GLOBALISATION AND TECHNOLOGY

India Vs Pakistan: Lessons for Kenya on evolution of warfare

Never in our history have we been more exposed than we are now

In Summary

• Videos emerged of Pakistani fighter pilots celebrating their downing of the Indian Air Force jet while hashtags calling for broader strikes from both sides trended.

• Kenya has no option therefore but to develop and expand its unconventional warfare capacity.

KDF troops at an operation in Somalia. /FILE
KDF troops at an operation in Somalia. /FILE

On February 14, 40 Indian Central Reserve Police Force troops were killed in an attack on their convoy travelling through Pulwama in the restive Kashmir.

The attack was claimed by a Pakistani terrorist group, Jaish e Mohammed. India responded with airstrikes on the JeM bases in Pakistan.

After the Indian Air Force strike on the terror bases in Balakot, Pakistan responded with its own airstrikes on Indian military positions.

The resulting airstrikes and counter airstrikes led to the downing of an Indian Air Force MiG 21 Bis. For the first time since the cold war, the world was staring at a potential nuclear war.

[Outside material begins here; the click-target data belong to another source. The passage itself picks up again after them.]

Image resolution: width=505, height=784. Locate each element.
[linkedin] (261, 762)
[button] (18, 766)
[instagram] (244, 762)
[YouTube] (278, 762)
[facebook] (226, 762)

Social media users fanned the flames of war. Videos emerged of Pakistani fighter pilots celebrating their downing of the Indian Air Force jet while hashtags calling for broader strikes from both sides trended.

The war on social media was fiercer than the actual war on the ground. Interestingly, even ranking government officers were on Twitter calling for war!

While we focused on efforts to prevent the two nuclear powers from going into open hostilities, we missed the real shocker; the era of hybrid warfare is officially with us.

Hybrid warfare is a term used to describe the use of non-state forces to achieve national objectives of the client state. While the use of such forces (terror groups, mercenaries) dates back to ancient times, its modern version was used devastatingly in Sevastopol during the Crimean Crisis.

Amisom Burundi troops patrol the outskirts of Mogadishu in this file photo.
Amisom Burundi troops patrol the outskirts of Mogadishu in this file photo.
Image: REUTERS

The attractiveness of such tactics is not lost to an observer. These groups offer the aggressor state deniability and keep their war cost low while stretching out the opposing forces and forcing them to incur heavy deployment and equipment costs.

One hopes that the KDF has taken note of the happenings in India. Never in our history have we been more exposed than we are now.

Any adversary that has a score to settle with Kenya need only contract the services of al Shabaab in Somalia to hit our forces under Amisom. Indeed there is worry within certain security circles, that the attack on El Adde camp was a case of hybrid warfare.

Because armies are trained to fight symmetrical warfare, the challenge now becomes responding to such attacks without raising the level of the conflict.

How do we hit back at an enemy in foreign territory without provoking retaliation by the host state? How do we avoid being baited into open war?

Kenya has no option therefore but to develop and expand its unconventional warfare capacity.

We must shed our fear of public engagement and capitalise on the power of social media. The KDF and NIS must learn to grab the narrative and steer it to Kenya’s advantage on social media.

We must also expand, equip and develop the capacity of our Special Forces. In conjunction with this, our diplomatic services must work in tandem with the security services.

An effective response is only as effective as the deniability that the diplomatic corps can offer for Kenya.

Globalisation and technology have changed the face of warfare. With the rise in social media usage and transnational terror organisations, the face of warfare has evolved. We hope that Kenya’s security apparatus is evolving with it.